*** Opening Passage shown ***

Without Words
(Sept. 20 - Nov. 20)
By: Hani Mikiyas
When people first met Hani Mikiyas at the exhibition, many were surprised. They assumed she had come through the usual routes, art school, residencies, collectives, critics. None of that was true.
Hani is a self-taught artist. For eight years, she worked quietly as an assistant to one of Ethiopia’s most respected artists. Day after day, she showed up to the studio, helped prepare exhibitions, stretched canvases, mixed paint, and learned by watching. She didn’t have a circle of fellow artists her age. She didn’t have a public-facing practice. Her world was that studio, and the discipline it demanded.
Outside of that space, she carried another life. Hani also worked as a social worker, spending long hours with women navigating complex personal realities. She listened more than she spoke. She learned how much people reveal through posture, gesture, and silence. Painting became something she did privately, a way of processing what she absorbed, without expectation that it would ever be shown.

*** Closing Passage shown ***

Continue the exhibition text about Hani Mikiyas from its last sentence.

*** Opening Entries shown ***

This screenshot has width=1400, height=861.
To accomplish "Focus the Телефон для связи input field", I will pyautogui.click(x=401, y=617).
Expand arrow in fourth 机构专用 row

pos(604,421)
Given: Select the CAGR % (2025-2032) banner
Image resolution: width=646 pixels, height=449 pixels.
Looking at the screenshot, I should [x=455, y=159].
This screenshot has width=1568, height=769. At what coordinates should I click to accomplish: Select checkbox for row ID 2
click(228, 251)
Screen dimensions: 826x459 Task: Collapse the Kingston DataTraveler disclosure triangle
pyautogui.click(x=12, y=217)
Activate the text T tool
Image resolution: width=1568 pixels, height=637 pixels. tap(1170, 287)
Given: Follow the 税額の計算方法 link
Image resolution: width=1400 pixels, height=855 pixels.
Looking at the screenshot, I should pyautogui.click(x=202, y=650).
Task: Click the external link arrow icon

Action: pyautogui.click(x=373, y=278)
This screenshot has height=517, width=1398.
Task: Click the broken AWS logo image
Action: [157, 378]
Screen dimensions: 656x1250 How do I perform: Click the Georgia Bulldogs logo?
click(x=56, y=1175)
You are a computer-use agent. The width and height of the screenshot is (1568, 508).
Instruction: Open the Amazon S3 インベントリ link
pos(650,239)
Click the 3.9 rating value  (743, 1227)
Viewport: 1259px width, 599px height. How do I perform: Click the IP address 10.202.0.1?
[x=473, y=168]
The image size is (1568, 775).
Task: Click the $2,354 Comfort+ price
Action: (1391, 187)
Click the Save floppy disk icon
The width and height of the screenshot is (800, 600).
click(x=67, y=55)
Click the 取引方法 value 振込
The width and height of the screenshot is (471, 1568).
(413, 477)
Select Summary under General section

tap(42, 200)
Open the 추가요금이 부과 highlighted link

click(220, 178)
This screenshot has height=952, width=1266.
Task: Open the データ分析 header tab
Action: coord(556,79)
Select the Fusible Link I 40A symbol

*** Closing Entries shown ***

(Output for this task):
When Studio 11 decided to give Hani her first solo spotlight, it wasn’t just an exhibition. It was an interruption of a pattern. For the first time, her work existed outside the shadow of someone else’s name. For the first time, people encountered her as the artist, not the assistant.
The response surprised even her. Visitors lingered. Conversations formed. Many were struck not by technique alone, but by the honesty of her presence. When Hani spoke about the show, she didn’t talk about career milestones. She talked about relief. About feeling seen. About finally believing that her voice mattered, even without formal credentials.
For Studio 11, Without Words became a reminder of why access matters. Talent doesn’t always announce itself loudly. Sometimes it waits patiently for permission to step forward.